- **REQUIRED ACTION**:
Every record below must be returned exactly as it was received.

- **DATA UNDER STUDY**:
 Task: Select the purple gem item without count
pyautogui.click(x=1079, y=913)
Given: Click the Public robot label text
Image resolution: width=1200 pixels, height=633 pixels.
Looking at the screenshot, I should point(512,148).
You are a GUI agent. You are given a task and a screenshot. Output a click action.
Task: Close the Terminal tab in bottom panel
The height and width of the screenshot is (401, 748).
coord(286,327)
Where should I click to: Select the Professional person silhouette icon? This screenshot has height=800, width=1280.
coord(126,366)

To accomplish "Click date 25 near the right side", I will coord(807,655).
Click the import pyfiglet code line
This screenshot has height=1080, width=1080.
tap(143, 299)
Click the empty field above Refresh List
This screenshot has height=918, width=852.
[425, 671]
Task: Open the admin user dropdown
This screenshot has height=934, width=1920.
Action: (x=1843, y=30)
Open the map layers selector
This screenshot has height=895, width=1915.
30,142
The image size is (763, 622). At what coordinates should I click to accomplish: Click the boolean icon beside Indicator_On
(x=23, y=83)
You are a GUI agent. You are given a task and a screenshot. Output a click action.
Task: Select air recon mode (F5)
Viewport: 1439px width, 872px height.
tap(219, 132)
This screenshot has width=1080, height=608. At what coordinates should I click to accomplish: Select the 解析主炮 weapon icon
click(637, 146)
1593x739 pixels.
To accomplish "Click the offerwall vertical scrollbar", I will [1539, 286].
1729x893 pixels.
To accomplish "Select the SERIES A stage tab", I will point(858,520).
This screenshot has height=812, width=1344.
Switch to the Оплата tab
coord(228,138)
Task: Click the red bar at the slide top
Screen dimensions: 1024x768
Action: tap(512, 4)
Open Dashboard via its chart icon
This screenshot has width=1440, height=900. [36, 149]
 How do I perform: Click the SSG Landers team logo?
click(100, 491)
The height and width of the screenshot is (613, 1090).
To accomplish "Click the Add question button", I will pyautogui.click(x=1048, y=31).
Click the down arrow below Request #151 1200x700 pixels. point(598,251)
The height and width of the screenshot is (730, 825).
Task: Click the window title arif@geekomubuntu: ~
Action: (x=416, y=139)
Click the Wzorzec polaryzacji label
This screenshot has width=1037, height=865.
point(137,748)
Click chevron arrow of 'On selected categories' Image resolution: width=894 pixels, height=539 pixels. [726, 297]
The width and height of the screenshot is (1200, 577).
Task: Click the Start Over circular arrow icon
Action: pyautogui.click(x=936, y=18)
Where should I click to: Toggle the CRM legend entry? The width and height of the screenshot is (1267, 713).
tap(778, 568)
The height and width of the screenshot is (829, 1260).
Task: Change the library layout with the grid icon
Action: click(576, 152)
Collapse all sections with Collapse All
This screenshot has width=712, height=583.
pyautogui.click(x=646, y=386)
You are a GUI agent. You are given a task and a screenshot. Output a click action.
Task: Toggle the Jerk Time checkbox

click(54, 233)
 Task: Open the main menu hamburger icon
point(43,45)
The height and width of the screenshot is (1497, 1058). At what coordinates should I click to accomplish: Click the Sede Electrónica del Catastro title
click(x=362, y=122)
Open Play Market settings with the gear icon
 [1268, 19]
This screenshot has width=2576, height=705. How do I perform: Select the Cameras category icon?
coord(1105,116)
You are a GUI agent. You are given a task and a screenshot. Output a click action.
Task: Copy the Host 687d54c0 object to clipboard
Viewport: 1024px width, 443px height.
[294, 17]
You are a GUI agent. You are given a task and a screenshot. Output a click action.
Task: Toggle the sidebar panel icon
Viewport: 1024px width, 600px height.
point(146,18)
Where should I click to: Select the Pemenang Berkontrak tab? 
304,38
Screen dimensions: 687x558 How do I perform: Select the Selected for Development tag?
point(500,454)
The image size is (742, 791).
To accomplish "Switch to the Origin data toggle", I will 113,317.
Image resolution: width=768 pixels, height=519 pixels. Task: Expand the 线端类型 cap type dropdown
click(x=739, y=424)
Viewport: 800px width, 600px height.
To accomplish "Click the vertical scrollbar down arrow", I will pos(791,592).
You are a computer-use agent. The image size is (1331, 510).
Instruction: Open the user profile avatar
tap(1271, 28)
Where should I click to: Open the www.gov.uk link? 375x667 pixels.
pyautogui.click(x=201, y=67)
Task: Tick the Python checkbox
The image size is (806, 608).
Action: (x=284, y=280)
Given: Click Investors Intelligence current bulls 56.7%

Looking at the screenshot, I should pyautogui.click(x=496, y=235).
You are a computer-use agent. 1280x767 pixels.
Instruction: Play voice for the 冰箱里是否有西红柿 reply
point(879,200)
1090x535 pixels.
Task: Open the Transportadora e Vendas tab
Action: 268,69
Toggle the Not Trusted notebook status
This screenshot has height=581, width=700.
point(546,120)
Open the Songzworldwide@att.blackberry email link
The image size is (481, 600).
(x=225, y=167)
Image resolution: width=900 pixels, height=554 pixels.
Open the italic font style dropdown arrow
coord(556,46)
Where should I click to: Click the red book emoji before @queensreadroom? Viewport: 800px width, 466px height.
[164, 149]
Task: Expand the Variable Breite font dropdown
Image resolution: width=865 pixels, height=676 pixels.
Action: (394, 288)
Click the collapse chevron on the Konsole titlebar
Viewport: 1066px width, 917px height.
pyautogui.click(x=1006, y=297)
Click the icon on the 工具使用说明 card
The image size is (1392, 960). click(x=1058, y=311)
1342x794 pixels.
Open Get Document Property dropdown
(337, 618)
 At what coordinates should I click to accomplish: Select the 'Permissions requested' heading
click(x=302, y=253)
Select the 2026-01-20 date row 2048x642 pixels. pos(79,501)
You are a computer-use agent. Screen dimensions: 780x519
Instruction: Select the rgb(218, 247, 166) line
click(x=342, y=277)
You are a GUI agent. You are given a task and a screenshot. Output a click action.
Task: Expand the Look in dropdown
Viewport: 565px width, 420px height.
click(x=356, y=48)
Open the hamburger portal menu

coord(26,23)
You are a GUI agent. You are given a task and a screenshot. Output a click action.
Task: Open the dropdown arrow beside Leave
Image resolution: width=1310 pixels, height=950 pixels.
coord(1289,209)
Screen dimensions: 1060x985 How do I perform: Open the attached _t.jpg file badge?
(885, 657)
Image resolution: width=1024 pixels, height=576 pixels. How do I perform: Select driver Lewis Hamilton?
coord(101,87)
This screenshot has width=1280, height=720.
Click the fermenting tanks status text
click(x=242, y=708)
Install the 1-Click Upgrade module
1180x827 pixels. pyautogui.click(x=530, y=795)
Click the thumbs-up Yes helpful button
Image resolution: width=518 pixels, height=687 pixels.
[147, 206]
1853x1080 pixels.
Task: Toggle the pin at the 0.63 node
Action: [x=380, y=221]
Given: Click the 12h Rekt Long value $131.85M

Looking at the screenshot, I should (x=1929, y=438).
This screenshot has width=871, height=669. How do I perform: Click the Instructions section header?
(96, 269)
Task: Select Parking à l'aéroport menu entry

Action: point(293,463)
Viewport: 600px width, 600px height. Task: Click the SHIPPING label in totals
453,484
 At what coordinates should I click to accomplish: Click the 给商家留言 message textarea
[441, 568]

- **RESULT BELOW**:
 Task: Select the purple gem item without count
pyautogui.click(x=1079, y=913)
Given: Click the Public robot label text
Image resolution: width=1200 pixels, height=633 pixels.
Looking at the screenshot, I should point(512,148).
You are a GUI agent. You are given a task and a screenshot. Output a click action.
Task: Close the Terminal tab in bottom panel
The height and width of the screenshot is (401, 748).
coord(286,327)
Where should I click to: Select the Professional person silhouette icon? This screenshot has height=800, width=1280.
coord(126,366)

To accomplish "Click date 25 near the right side", I will coord(807,655).
Click the import pyfiglet code line
This screenshot has height=1080, width=1080.
tap(143, 299)
Click the empty field above Refresh List
This screenshot has height=918, width=852.
[425, 671]
Task: Open the admin user dropdown
This screenshot has height=934, width=1920.
Action: (x=1843, y=30)
Open the map layers selector
This screenshot has height=895, width=1915.
30,142
The image size is (763, 622). At what coordinates should I click to accomplish: Click the boolean icon beside Indicator_On
(x=23, y=83)
You are a GUI agent. You are given a task and a screenshot. Output a click action.
Task: Select air recon mode (F5)
Viewport: 1439px width, 872px height.
tap(219, 132)
This screenshot has width=1080, height=608. At what coordinates should I click to accomplish: Select the 解析主炮 weapon icon
click(637, 146)
1593x739 pixels.
To accomplish "Click the offerwall vertical scrollbar", I will [1539, 286].
1729x893 pixels.
To accomplish "Select the SERIES A stage tab", I will point(858,520).
This screenshot has height=812, width=1344.
Switch to the Оплата tab
coord(228,138)
Task: Click the red bar at the slide top
Screen dimensions: 1024x768
Action: tap(512, 4)
Open Dashboard via its chart icon
This screenshot has width=1440, height=900. [36, 149]
 How do I perform: Click the SSG Landers team logo?
click(100, 491)
The height and width of the screenshot is (613, 1090).
To accomplish "Click the Add question button", I will pyautogui.click(x=1048, y=31).
Click the down arrow below Request #151 1200x700 pixels. point(598,251)
The height and width of the screenshot is (730, 825).
Task: Click the window title arif@geekomubuntu: ~
Action: (x=416, y=139)
Click the Wzorzec polaryzacji label
This screenshot has width=1037, height=865.
point(137,748)
Click chevron arrow of 'On selected categories' Image resolution: width=894 pixels, height=539 pixels. [726, 297]
The width and height of the screenshot is (1200, 577).
Task: Click the Start Over circular arrow icon
Action: pyautogui.click(x=936, y=18)
Where should I click to: Toggle the CRM legend entry? The width and height of the screenshot is (1267, 713).
tap(778, 568)
The height and width of the screenshot is (829, 1260).
Task: Change the library layout with the grid icon
Action: click(576, 152)
Collapse all sections with Collapse All
This screenshot has width=712, height=583.
pyautogui.click(x=646, y=386)
You are a GUI agent. You are given a task and a screenshot. Output a click action.
Task: Toggle the Jerk Time checkbox

click(54, 233)
 Task: Open the main menu hamburger icon
point(43,45)
The height and width of the screenshot is (1497, 1058). At what coordinates should I click to accomplish: Click the Sede Electrónica del Catastro title
click(x=362, y=122)
Open Play Market settings with the gear icon
 [1268, 19]
This screenshot has width=2576, height=705. How do I perform: Select the Cameras category icon?
coord(1105,116)
You are a GUI agent. You are given a task and a screenshot. Output a click action.
Task: Copy the Host 687d54c0 object to clipboard
Viewport: 1024px width, 443px height.
[294, 17]
You are a GUI agent. You are given a task and a screenshot. Output a click action.
Task: Toggle the sidebar panel icon
Viewport: 1024px width, 600px height.
point(146,18)
Where should I click to: Select the Pemenang Berkontrak tab? 
304,38
Screen dimensions: 687x558 How do I perform: Select the Selected for Development tag?
point(500,454)
The image size is (742, 791).
To accomplish "Switch to the Origin data toggle", I will 113,317.
Image resolution: width=768 pixels, height=519 pixels. Task: Expand the 线端类型 cap type dropdown
click(x=739, y=424)
Viewport: 800px width, 600px height.
To accomplish "Click the vertical scrollbar down arrow", I will pos(791,592).
You are a computer-use agent. The image size is (1331, 510).
Instruction: Open the user profile avatar
tap(1271, 28)
Where should I click to: Open the www.gov.uk link? 375x667 pixels.
pyautogui.click(x=201, y=67)
Task: Tick the Python checkbox
The image size is (806, 608).
Action: (x=284, y=280)
Given: Click Investors Intelligence current bulls 56.7%

Looking at the screenshot, I should pyautogui.click(x=496, y=235).
You are a computer-use agent. 1280x767 pixels.
Instruction: Play voice for the 冰箱里是否有西红柿 reply
point(879,200)
1090x535 pixels.
Task: Open the Transportadora e Vendas tab
Action: 268,69
Toggle the Not Trusted notebook status
This screenshot has height=581, width=700.
point(546,120)
Open the Songzworldwide@att.blackberry email link
The image size is (481, 600).
(x=225, y=167)
Image resolution: width=900 pixels, height=554 pixels.
Open the italic font style dropdown arrow
coord(556,46)
Where should I click to: Click the red book emoji before @queensreadroom? Viewport: 800px width, 466px height.
[164, 149]
Task: Expand the Variable Breite font dropdown
Image resolution: width=865 pixels, height=676 pixels.
Action: (394, 288)
Click the collapse chevron on the Konsole titlebar
Viewport: 1066px width, 917px height.
pyautogui.click(x=1006, y=297)
Click the icon on the 工具使用说明 card
The image size is (1392, 960). click(x=1058, y=311)
1342x794 pixels.
Open Get Document Property dropdown
(337, 618)
 At what coordinates should I click to accomplish: Select the 'Permissions requested' heading
click(x=302, y=253)
Select the 2026-01-20 date row 2048x642 pixels. pos(79,501)
You are a computer-use agent. Screen dimensions: 780x519
Instruction: Select the rgb(218, 247, 166) line
click(x=342, y=277)
You are a GUI agent. You are given a task and a screenshot. Output a click action.
Task: Expand the Look in dropdown
Viewport: 565px width, 420px height.
click(x=356, y=48)
Open the hamburger portal menu

coord(26,23)
You are a GUI agent. You are given a task and a screenshot. Output a click action.
Task: Open the dropdown arrow beside Leave
Image resolution: width=1310 pixels, height=950 pixels.
coord(1289,209)
Screen dimensions: 1060x985 How do I perform: Open the attached _t.jpg file badge?
(885, 657)
Image resolution: width=1024 pixels, height=576 pixels. How do I perform: Select driver Lewis Hamilton?
coord(101,87)
This screenshot has width=1280, height=720.
Click the fermenting tanks status text
click(x=242, y=708)
Install the 1-Click Upgrade module
1180x827 pixels. pyautogui.click(x=530, y=795)
Click the thumbs-up Yes helpful button
Image resolution: width=518 pixels, height=687 pixels.
[147, 206]
1853x1080 pixels.
Task: Toggle the pin at the 0.63 node
Action: [x=380, y=221]
Given: Click the 12h Rekt Long value $131.85M

Looking at the screenshot, I should (x=1929, y=438).
This screenshot has width=871, height=669. How do I perform: Click the Instructions section header?
(96, 269)
Task: Select Parking à l'aéroport menu entry

Action: point(293,463)
Viewport: 600px width, 600px height. Task: Click the SHIPPING label in totals
453,484
 At what coordinates should I click to accomplish: Click the 给商家留言 message textarea
[441, 568]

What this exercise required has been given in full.